Activity. Once the line containing "Image resolution: width=750" has been written out, stop; until then, restate each line of the entries below word for word from the first.

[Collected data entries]
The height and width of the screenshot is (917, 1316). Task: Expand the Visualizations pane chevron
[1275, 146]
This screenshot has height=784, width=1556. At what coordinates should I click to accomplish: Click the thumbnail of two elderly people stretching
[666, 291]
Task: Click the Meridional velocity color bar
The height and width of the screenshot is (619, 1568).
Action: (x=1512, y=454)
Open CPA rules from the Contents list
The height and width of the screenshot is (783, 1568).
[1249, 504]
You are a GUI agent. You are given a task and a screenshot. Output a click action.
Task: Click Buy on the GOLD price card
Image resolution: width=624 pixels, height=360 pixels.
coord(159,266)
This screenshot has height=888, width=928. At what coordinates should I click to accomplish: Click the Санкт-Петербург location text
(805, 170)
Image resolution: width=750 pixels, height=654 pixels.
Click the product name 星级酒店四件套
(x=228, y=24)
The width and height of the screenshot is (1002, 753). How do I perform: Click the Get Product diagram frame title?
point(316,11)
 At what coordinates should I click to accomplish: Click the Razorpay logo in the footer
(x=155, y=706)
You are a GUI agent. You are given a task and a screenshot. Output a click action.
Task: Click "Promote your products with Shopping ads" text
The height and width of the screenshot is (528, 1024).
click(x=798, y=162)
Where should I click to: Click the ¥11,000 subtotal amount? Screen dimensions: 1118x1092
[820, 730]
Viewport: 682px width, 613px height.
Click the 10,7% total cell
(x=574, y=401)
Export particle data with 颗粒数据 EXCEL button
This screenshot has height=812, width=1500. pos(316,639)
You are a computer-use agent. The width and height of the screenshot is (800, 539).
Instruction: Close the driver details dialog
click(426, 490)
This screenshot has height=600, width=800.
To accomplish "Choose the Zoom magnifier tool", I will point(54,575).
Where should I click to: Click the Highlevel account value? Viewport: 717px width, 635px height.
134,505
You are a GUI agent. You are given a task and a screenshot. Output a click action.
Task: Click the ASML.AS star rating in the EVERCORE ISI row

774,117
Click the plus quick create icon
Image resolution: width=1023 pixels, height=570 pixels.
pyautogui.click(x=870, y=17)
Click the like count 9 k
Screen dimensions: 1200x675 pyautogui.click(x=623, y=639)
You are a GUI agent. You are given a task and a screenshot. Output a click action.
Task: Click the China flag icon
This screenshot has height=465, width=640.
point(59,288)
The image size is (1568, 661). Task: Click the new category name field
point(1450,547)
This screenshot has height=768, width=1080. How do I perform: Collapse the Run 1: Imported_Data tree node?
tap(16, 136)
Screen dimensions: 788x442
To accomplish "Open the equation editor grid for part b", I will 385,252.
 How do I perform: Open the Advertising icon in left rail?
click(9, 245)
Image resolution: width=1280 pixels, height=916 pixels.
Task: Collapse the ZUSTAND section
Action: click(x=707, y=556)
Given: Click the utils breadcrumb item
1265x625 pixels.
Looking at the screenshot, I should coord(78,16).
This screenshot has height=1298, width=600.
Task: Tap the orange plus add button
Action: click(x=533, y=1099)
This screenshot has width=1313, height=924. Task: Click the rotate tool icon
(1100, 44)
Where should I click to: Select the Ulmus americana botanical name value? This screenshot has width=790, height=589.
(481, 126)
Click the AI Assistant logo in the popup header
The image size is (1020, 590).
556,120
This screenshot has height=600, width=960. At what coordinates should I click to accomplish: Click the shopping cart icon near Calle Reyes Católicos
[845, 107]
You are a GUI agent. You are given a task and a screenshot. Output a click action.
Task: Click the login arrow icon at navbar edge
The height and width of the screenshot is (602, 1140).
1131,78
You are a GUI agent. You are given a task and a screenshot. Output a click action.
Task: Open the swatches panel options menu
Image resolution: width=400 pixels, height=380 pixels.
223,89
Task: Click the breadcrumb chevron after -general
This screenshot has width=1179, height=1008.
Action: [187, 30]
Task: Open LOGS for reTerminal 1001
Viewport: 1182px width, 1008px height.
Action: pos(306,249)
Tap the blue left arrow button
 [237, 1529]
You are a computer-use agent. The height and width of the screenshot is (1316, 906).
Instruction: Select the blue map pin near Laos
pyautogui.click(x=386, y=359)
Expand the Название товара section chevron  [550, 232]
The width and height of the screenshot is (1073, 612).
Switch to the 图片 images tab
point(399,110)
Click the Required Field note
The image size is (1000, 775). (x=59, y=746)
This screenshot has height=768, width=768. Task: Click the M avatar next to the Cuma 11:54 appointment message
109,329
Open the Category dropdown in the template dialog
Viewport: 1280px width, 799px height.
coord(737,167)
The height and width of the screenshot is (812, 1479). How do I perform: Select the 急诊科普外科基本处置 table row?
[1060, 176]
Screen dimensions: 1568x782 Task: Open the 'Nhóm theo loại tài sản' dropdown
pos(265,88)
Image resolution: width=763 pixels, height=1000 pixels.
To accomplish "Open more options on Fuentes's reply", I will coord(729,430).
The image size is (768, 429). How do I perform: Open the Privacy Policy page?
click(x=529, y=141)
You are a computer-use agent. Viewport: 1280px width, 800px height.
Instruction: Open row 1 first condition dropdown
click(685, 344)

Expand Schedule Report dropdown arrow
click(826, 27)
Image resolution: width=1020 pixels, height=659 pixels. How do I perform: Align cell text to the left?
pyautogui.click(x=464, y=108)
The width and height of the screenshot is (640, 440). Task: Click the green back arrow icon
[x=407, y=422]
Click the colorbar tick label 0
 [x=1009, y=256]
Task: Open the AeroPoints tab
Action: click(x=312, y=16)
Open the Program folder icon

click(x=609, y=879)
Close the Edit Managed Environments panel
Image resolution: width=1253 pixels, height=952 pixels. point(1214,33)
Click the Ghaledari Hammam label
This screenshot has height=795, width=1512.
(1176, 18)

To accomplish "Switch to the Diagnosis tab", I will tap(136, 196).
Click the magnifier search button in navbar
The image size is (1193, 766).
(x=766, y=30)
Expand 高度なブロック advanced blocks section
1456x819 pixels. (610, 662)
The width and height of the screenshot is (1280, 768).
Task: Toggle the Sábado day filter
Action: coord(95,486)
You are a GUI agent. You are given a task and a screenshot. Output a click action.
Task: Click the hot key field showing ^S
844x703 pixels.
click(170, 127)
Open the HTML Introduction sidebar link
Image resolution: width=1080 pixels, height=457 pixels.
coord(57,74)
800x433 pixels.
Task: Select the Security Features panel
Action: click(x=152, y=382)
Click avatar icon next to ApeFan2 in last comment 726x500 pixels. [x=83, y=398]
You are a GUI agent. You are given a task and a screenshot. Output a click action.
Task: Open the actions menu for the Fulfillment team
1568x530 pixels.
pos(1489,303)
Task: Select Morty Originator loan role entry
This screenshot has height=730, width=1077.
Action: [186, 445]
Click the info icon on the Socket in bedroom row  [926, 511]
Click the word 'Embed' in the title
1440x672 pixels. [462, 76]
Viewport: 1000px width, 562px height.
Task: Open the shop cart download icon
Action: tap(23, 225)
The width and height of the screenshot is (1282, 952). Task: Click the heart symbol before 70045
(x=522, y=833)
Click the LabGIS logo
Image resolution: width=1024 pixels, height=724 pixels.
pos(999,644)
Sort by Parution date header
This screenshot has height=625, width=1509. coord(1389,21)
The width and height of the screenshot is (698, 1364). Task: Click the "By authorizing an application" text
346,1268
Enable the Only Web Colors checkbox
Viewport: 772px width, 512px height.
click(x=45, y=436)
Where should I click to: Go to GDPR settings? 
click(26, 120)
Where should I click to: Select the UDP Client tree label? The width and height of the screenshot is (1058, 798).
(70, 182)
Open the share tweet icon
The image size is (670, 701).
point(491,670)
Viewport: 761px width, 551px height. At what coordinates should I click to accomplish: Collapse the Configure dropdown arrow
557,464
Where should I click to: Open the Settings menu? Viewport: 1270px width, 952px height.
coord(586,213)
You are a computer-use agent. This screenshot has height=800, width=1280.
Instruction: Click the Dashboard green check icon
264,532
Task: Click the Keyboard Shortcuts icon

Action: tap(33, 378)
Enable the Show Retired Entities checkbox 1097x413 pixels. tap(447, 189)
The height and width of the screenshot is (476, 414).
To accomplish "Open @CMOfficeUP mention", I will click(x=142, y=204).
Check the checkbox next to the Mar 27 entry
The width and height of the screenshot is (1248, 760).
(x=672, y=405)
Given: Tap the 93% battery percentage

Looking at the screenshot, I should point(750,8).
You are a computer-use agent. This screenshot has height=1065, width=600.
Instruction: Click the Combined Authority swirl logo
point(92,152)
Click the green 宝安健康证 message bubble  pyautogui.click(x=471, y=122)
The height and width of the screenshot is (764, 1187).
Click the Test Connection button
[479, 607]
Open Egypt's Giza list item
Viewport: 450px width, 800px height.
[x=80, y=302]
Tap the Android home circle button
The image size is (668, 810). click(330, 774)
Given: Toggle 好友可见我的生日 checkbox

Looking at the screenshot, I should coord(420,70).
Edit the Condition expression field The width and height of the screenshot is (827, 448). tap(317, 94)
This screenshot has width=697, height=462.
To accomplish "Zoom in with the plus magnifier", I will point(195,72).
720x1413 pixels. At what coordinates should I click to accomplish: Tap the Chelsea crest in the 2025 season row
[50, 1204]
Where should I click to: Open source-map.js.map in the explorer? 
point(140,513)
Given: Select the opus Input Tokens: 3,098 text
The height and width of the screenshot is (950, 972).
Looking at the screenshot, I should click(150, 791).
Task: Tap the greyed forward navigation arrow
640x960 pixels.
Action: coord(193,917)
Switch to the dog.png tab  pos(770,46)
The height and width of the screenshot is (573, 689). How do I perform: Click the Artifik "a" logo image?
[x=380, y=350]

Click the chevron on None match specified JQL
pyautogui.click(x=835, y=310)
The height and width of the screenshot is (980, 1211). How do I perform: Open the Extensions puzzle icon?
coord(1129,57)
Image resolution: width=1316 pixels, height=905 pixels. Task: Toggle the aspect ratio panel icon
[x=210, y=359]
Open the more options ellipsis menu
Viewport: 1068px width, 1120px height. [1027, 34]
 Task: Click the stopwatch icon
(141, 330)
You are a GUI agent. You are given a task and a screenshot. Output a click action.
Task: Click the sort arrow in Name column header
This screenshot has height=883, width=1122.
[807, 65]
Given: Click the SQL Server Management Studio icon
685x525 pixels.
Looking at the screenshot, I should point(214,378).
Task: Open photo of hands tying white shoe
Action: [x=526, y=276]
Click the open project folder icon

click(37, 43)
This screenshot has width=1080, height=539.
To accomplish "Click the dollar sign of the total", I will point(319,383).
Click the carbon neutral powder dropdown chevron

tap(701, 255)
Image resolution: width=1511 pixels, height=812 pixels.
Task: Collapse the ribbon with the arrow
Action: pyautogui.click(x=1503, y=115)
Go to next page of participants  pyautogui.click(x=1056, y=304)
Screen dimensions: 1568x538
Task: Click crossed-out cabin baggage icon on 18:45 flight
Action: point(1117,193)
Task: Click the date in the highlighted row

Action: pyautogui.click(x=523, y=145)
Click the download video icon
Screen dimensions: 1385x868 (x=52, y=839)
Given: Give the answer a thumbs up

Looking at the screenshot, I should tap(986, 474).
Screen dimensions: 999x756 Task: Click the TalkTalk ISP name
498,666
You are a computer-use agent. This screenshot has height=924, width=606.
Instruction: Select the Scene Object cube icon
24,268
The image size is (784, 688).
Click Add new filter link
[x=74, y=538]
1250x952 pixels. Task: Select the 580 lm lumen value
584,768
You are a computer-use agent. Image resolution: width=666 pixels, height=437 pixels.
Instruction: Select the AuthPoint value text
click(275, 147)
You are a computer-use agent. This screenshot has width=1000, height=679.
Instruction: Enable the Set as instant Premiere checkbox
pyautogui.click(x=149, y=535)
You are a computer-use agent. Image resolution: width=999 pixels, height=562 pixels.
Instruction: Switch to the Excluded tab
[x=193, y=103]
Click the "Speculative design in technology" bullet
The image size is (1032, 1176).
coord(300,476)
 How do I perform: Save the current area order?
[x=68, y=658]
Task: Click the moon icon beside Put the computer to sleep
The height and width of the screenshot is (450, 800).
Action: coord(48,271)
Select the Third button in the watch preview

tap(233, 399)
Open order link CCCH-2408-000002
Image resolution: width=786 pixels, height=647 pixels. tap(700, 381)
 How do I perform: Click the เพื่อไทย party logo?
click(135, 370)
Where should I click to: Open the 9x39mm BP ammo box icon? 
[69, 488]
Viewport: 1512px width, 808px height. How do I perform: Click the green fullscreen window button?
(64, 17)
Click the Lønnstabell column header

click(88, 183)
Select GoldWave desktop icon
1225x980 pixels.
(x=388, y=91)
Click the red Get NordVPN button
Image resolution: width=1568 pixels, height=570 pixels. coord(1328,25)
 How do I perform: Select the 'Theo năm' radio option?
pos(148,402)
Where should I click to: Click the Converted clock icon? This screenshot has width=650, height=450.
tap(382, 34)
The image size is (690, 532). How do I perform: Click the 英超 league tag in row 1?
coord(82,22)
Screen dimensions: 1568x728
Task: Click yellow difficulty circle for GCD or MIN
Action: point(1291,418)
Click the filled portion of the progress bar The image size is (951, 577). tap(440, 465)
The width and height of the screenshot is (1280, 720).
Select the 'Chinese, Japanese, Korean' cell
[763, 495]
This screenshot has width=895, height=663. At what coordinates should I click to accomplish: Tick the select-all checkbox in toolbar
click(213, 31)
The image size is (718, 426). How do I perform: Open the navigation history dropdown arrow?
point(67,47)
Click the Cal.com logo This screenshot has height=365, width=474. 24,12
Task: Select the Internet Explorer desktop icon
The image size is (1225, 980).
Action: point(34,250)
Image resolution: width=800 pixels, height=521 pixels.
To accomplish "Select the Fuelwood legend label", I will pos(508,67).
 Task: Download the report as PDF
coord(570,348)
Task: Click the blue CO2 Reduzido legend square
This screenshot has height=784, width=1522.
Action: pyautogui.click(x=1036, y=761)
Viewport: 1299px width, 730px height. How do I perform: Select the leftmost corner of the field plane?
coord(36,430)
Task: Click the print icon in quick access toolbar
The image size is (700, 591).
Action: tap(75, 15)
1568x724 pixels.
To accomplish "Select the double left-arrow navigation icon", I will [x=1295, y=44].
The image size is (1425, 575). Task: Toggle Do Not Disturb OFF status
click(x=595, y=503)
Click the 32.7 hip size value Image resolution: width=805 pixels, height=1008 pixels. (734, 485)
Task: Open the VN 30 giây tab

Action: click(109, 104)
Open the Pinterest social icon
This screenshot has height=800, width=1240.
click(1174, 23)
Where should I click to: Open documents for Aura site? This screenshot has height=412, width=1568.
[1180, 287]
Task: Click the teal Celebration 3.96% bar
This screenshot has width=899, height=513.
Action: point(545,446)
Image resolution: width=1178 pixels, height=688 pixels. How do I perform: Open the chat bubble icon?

Task response.
The height and width of the screenshot is (917, 1316). Task: Expand the Visualizations pane chevron
[1275, 146]
This screenshot has height=784, width=1556. At what coordinates should I click to accomplish: Click the thumbnail of two elderly people stretching
[666, 291]
Task: Click the Meridional velocity color bar
The height and width of the screenshot is (619, 1568).
Action: (x=1512, y=454)
Open CPA rules from the Contents list
The height and width of the screenshot is (783, 1568).
[1249, 504]
You are a GUI agent. You are given a task and a screenshot. Output a click action.
Task: Click Buy on the GOLD price card
Image resolution: width=624 pixels, height=360 pixels.
coord(159,266)
This screenshot has height=888, width=928. At what coordinates should I click to accomplish: Click the Санкт-Петербург location text
(805, 170)
Image resolution: width=750 pixels, height=654 pixels.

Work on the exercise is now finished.